HOW TO COMPLETE THIS TASK. The output must be exactly the lines from the "Task: Click the Субподряд type badge" line through the end of the listing below, with no picture included.

THE RECORDS.
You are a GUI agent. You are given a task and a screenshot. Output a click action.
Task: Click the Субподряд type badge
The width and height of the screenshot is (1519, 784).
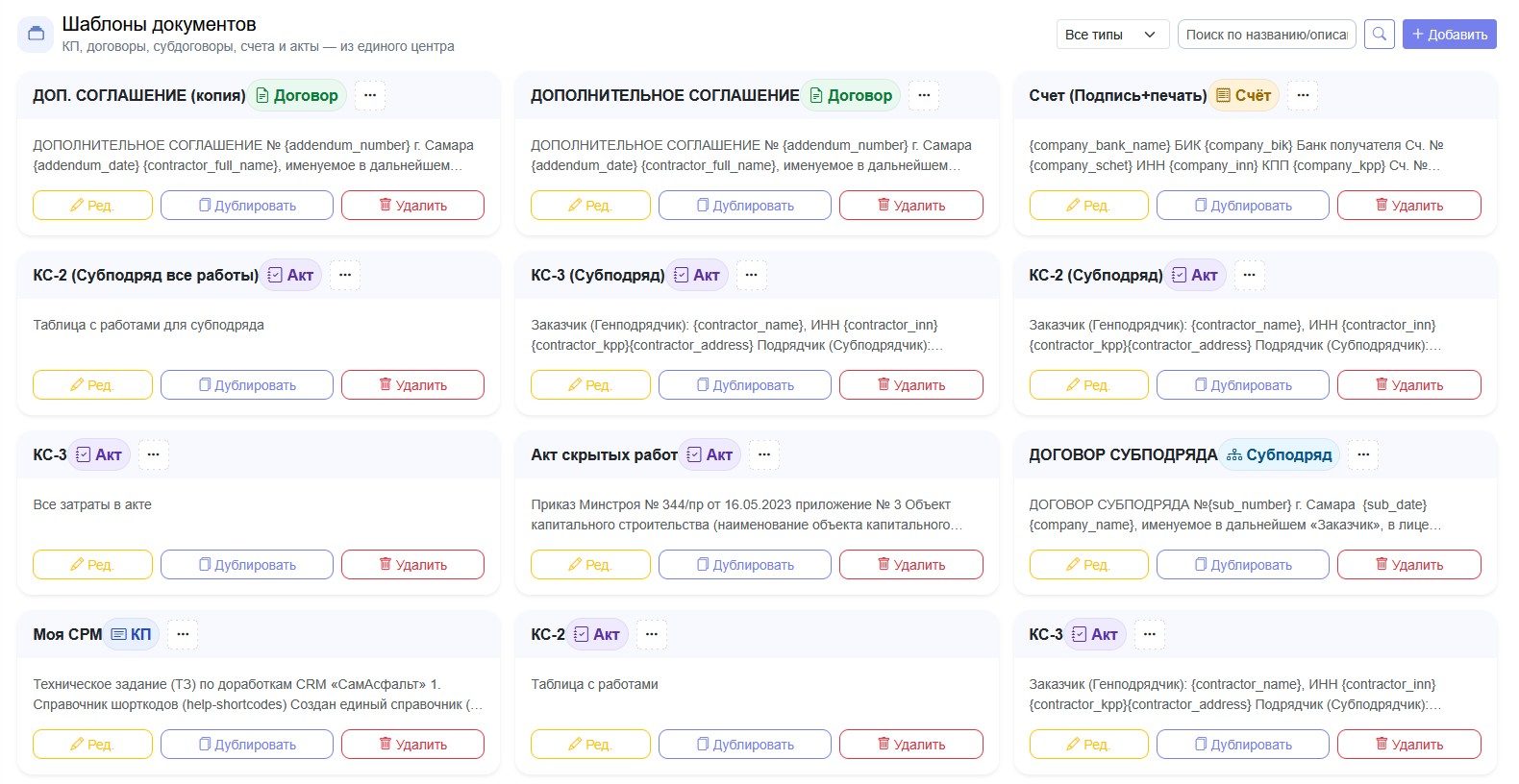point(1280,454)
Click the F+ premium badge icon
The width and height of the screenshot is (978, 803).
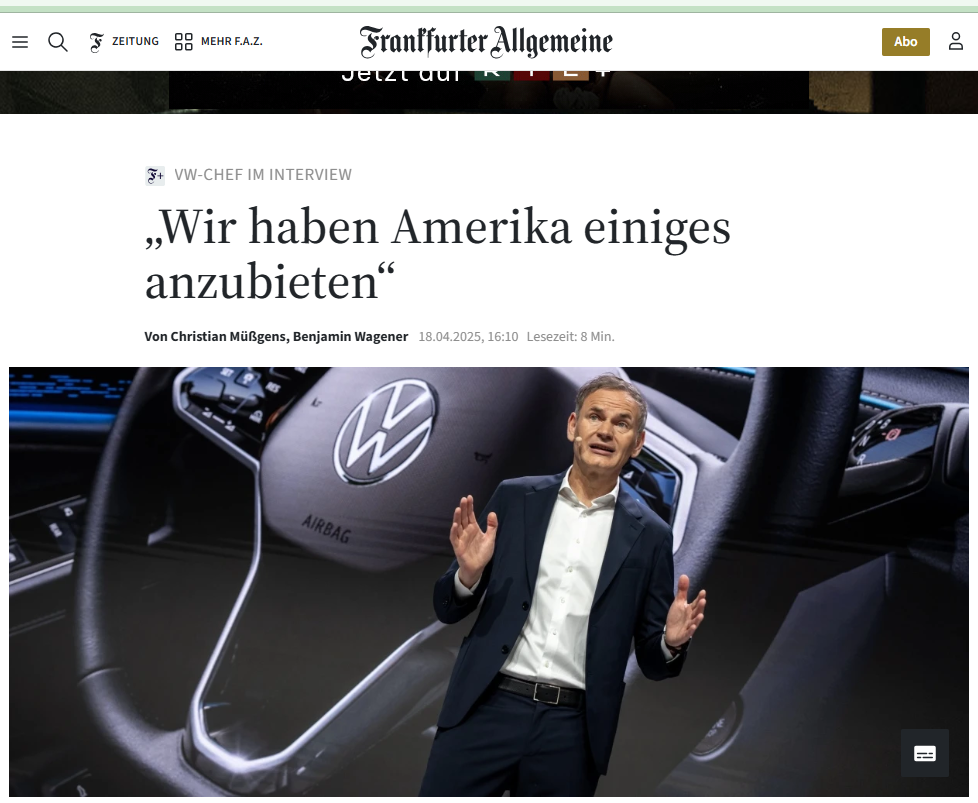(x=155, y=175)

SOLUTION FOR THIS EXERCISE.
Task: Click the Субподряд type badge
The width and height of the screenshot is (1519, 784).
point(1280,454)
Click the F+ premium badge icon
The width and height of the screenshot is (978, 803).
(x=155, y=175)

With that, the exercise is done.